## The input:
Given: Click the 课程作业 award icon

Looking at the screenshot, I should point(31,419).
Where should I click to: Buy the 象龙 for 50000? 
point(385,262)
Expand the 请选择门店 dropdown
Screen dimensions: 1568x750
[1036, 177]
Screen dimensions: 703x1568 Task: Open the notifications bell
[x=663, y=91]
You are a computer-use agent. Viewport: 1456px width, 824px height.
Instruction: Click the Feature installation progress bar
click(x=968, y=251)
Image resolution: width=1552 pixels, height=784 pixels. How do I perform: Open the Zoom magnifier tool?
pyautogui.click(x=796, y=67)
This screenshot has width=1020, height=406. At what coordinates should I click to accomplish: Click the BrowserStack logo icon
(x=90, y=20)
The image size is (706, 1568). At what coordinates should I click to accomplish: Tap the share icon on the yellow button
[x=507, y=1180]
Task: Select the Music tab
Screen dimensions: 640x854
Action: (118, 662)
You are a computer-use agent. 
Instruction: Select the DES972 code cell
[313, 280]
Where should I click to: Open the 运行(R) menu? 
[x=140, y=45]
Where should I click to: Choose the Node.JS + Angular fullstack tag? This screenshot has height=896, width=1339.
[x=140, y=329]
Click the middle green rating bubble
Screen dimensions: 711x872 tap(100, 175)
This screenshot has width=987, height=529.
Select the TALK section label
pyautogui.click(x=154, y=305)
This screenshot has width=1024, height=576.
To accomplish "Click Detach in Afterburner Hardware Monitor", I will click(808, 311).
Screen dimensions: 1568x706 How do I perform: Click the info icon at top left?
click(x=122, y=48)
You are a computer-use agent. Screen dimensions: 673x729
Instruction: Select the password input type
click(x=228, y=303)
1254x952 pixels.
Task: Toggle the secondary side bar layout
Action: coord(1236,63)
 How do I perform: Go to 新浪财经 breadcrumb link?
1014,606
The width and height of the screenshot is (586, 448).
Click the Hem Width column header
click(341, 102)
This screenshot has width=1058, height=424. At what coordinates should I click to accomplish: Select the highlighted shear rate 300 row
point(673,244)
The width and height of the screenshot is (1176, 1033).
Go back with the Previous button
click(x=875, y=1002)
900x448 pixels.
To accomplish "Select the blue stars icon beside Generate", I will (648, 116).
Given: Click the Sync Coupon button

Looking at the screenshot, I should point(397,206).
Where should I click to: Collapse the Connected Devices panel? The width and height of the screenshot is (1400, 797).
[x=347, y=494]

## How to complete this task:
Beginning with the line that has "Click the middle green rating bubble" and ending with the line that has "You are a computer-use agent. Screen", set down the lines above exactly and include no others.

## Worked solution:
Click the middle green rating bubble
Screen dimensions: 711x872 tap(100, 175)
This screenshot has width=987, height=529.
Select the TALK section label
pyautogui.click(x=154, y=305)
This screenshot has width=1024, height=576.
To accomplish "Click Detach in Afterburner Hardware Monitor", I will click(808, 311).
Screen dimensions: 1568x706 How do I perform: Click the info icon at top left?
click(x=122, y=48)
You are a computer-use agent. Screen dimensions: 673x729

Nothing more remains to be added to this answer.